The Destruction of Great Country Houses

 

At first glance, tourism and “death taxes” don’t appear to have much in common.  Most people enjoy touring; no one enjoys taxes.  Yet, in the twentieth century, Britain found a way to link the two.

The financial costs of World War I nearly crippled the British government; World War II left it entirely bankrupt and heavily in debt to the United States (a debt that couldn’t be paid off until 2006).
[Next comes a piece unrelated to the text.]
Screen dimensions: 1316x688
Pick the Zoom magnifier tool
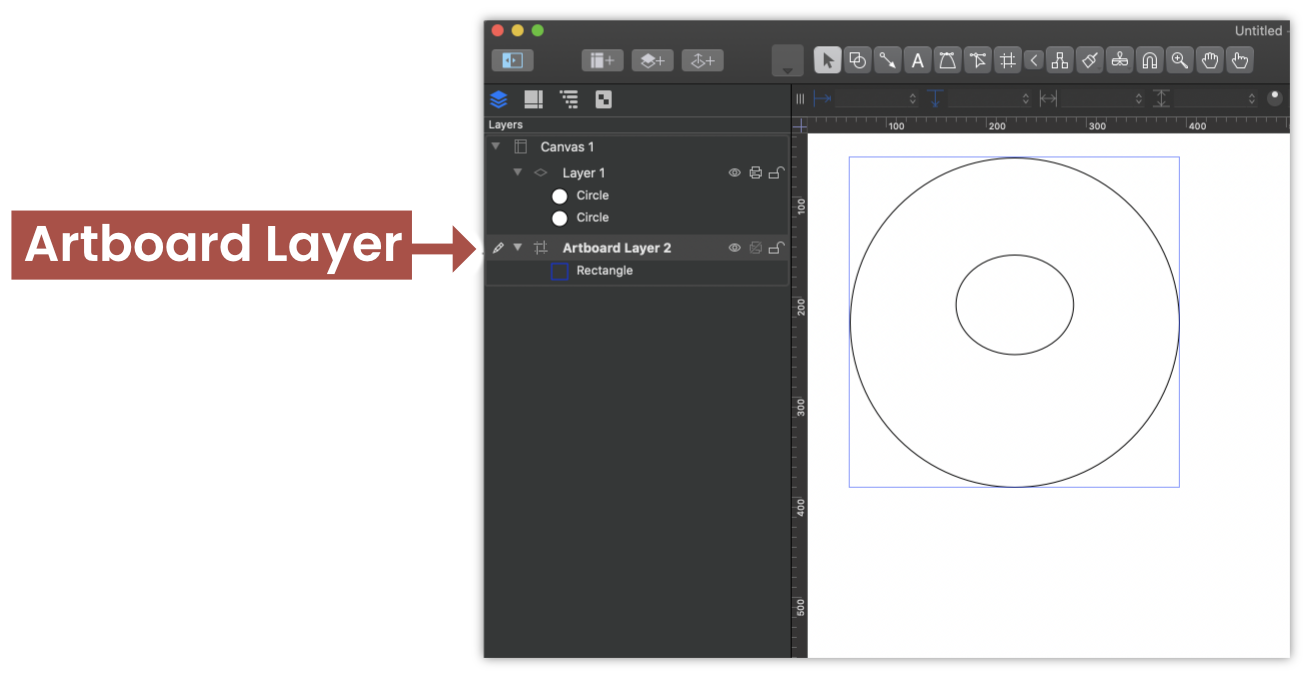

Most regular citizens were impoverished by these wars, so the only people who had any sort of wealth were the aristocrats.  Accordingly, a necessary but crushing tax was levied on inheritances to the tune of 80% of everything a noble owned.

Unfortunately, the aristocrats’ wealth was bound up in things like art.  They just didn’t have cash to pay taxes or to maintain their great houses.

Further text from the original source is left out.